If you’re not following us on Instagram, we’re providing a daily update on the country’s vaccination rates, btw:
It also comes as the Federal Government released government area-specific vaccination rates for the first time, which showed that south west Sydney (currently under the strictest lockdown conditions in Australia) has the lowest rate of vaccinations in the city.
The Federal Government has released a regional breakdown of vaccination rates.
South West Sydney has the lowest vaccination rate in Sydney. pic.twitter.com/773W8mDIRp
— casey briggs (@CaseyBriggs) August 3, 2021
When asked if the state had “failed” people in south west Sydney, Berejiklian replied:
“That’s why we’re having a lot of community outreach programs. The age population of that [group] is younger than the state average as well. Until recently, health advice precluded a lot of people coming forward and getting vaccinated. Now the health advice has changed, given the outbreak, we have concerted efforts, whether it’s mobile clinics, going to community to vaccinate, ramping up pharmacy access.”
She added that it was crucial for people aged 20 to 40 in those communities to come forward and get vaccinated, given their mobility and therefore links between the older and younger generations.
“Unfortunately, [they are] getting the disease and spreading it,” she said.
Of course, high vaccination rates aren’t the only factor here: NSW (and more broadly, Australia) has been pursuing a target of COVID zero, which is beginning to look unlikely when facing the Delta variant.
On August 3, NSW recorded 199 new COVID cases, with 50 cases known to be infectious in the community.

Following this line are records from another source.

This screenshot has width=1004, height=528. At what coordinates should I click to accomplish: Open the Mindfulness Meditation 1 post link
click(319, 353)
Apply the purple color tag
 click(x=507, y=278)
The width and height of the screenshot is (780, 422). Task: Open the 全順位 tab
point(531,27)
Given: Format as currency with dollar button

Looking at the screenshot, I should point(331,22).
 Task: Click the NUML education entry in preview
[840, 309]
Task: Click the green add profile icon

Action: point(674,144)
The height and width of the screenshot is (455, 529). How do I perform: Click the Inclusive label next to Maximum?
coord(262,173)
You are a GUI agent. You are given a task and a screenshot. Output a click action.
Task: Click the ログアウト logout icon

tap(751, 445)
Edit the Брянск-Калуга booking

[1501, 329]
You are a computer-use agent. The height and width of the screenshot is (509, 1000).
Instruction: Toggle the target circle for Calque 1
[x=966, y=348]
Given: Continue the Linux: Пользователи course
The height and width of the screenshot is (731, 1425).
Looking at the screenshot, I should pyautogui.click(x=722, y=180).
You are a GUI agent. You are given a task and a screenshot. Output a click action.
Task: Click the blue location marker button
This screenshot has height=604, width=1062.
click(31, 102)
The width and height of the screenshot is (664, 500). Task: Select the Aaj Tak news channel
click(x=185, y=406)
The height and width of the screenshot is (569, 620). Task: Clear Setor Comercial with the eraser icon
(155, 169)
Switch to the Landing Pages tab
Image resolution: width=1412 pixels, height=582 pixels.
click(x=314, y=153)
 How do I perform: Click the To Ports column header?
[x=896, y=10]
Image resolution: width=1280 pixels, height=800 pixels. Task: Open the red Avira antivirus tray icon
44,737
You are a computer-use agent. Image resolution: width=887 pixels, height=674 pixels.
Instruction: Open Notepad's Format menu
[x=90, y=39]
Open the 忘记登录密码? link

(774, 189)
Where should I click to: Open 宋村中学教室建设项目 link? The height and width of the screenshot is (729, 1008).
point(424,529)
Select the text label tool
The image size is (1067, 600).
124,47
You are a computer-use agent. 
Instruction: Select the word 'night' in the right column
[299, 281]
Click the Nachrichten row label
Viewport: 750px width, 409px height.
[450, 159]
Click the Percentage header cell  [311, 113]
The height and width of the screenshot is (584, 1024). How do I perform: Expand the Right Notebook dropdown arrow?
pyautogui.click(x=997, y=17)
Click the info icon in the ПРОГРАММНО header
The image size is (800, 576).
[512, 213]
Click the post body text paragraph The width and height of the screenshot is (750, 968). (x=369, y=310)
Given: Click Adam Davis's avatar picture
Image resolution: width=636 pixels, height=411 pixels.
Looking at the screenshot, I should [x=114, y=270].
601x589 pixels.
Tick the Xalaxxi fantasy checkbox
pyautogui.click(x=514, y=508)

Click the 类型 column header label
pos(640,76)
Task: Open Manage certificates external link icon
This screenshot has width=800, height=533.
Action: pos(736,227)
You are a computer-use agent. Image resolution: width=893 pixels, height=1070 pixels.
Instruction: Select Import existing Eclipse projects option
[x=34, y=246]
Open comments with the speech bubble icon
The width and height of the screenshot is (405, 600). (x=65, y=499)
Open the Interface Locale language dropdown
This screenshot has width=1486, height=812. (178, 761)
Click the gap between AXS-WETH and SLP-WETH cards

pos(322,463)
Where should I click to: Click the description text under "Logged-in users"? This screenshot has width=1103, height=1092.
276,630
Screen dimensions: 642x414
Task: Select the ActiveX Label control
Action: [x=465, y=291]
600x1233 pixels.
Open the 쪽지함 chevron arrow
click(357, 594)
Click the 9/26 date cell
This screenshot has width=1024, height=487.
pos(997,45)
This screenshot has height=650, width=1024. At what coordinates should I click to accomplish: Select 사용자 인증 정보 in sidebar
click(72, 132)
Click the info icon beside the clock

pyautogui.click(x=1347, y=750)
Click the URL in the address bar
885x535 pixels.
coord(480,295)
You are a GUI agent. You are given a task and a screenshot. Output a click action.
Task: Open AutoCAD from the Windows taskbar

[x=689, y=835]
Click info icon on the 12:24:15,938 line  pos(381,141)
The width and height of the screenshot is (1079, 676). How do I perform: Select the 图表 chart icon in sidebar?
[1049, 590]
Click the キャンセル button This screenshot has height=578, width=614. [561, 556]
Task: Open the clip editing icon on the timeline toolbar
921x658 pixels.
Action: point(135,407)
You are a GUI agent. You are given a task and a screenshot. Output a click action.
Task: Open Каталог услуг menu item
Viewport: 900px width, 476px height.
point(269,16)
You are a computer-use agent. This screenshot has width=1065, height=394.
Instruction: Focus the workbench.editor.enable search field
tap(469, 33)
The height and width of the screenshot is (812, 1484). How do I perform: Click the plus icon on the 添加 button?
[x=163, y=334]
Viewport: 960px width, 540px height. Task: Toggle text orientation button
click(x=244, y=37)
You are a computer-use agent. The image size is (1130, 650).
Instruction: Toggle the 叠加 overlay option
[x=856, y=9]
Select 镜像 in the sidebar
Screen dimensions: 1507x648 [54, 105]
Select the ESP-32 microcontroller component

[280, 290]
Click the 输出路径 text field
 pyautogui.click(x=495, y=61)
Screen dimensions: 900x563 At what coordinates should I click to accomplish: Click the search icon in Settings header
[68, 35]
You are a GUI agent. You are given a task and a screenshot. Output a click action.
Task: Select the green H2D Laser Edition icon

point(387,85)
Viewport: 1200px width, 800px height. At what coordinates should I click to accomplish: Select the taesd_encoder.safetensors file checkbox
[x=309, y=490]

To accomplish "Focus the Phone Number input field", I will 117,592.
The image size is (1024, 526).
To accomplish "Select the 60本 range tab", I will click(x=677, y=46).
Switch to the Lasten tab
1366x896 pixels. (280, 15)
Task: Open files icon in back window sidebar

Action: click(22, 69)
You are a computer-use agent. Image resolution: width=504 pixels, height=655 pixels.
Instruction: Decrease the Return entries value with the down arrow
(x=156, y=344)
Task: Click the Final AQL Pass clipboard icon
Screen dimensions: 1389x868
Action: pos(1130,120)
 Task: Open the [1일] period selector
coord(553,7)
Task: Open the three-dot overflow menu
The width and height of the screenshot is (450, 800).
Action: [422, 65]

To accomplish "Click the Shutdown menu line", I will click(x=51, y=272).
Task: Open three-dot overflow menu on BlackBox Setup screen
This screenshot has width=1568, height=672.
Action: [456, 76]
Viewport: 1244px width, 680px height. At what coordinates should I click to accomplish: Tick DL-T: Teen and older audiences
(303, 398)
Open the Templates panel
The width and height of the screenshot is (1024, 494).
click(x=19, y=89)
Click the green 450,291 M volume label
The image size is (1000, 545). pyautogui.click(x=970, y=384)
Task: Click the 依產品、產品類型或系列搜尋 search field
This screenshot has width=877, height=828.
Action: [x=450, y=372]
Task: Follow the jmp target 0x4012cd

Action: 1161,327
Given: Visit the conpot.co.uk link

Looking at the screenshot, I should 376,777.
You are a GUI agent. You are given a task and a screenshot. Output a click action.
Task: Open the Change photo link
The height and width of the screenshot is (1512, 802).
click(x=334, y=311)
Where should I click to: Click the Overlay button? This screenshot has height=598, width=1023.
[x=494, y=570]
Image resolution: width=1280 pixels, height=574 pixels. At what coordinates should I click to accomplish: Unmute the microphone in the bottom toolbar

In addition, 32 cases were in isolation for only part of their infectious period, while 47 cases remain under investigation.
It brings the total number of locally acquired cases in this wave to 3,832.
“I’ve said as close to zero as possible for some time but what life looks like on 29 August will be determined by what the case numbers are doing, what the case numbers are, and also by our vaccination rate,” Berejiklian said.
“Obviously the closer you get to zero – you can go to life before the outbreak.”
She also said she was “concerned” to read reports about how long it’s taking some people to book a vaccination, and that they’re “definitely looking […] at making it as easy as possible”. So that’s something, I guess.
All adult Aussies (yep, even if those of us under 40) are currently able to get the safe and effective AstraZeneca vaccine through a GP. Talk to a doctor to see if it’s right for you.Alternatively, you can triple-check to see if you’re eligible for the Pfizer vaccine here.The best vaccine is the first one you can get, and that’ll be our ticket out of this mess.